= Work required =
Please rewrite the forum thread from "My first question" up to and including "python kernel crash.", putting "interpreter" wherever "kernel" appears.

= Source document =
TypeError: object of type 'int' has no len()

My first question is then: is a supposed to be a scalar? As you use both u and v, to me it Seems likely that this should be assemble_matrix.

Anyhow, you can still post the full code (using for instance a built in mesh) to illustrate what you would like to do.

Here’s my code and there is no problem to solve it. I tested assemble_scalar(inner(dot(grad(u)(’+’), n(’+’)), v(’+’)) * dS(7)) and it can give a value. While I calculated assemble_scalar(inner(dot(grad(u)(’+’), n(’+’)), v(’+’)) * dS(7) +
Constant(mesh, 0)*dx(domain=mesh, subdomain_data=mf_triangle)), an type error happened. If I executed assemble_scalar(inner(dot(grad(u)(’-’), n(’-’)), v(’-’)) * dS(7), the python kernel crash.

mesh file:

import pygmsh
import meshio
import numpy as np

points_list = []
unit_coeff = 0.1
#l = 11.17113576837
l = 11.17113576837
w = 11.43
shift_len = l*0.1
initial_points = [[-l, w], [-l, -w], [-6.599113576837424, -w]]
initial_points = (np.array(initial_points)*unit_coeff).tolist()

= Recorded data =
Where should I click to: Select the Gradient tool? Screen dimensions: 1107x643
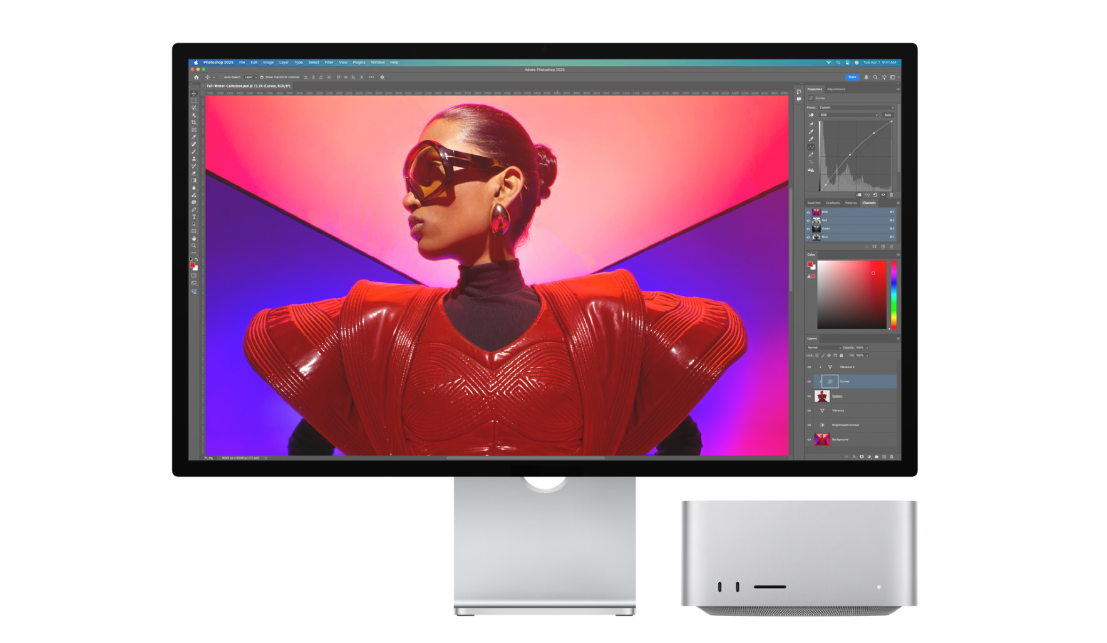(x=194, y=180)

= Solution to the problem =
My first question is then: is a supposed to be a scalar? As you use both u and v, to me it Seems likely that this should be assemble_matrix.

Anyhow, you can still post the full code (using for instance a built in mesh) to illustrate what you would like to do.

Here’s my code and there is no problem to solve it. I tested assemble_scalar(inner(dot(grad(u)(’+’), n(’+’)), v(’+’)) * dS(7)) and it can give a value. While I calculated assemble_scalar(inner(dot(grad(u)(’+’), n(’+’)), v(’+’)) * dS(7) +
Constant(mesh, 0)*dx(domain=mesh, subdomain_data=mf_triangle)), an type error happened. If I executed assemble_scalar(inner(dot(grad(u)(’-’), n(’-’)), v(’-’)) * dS(7), the python interpreter crash.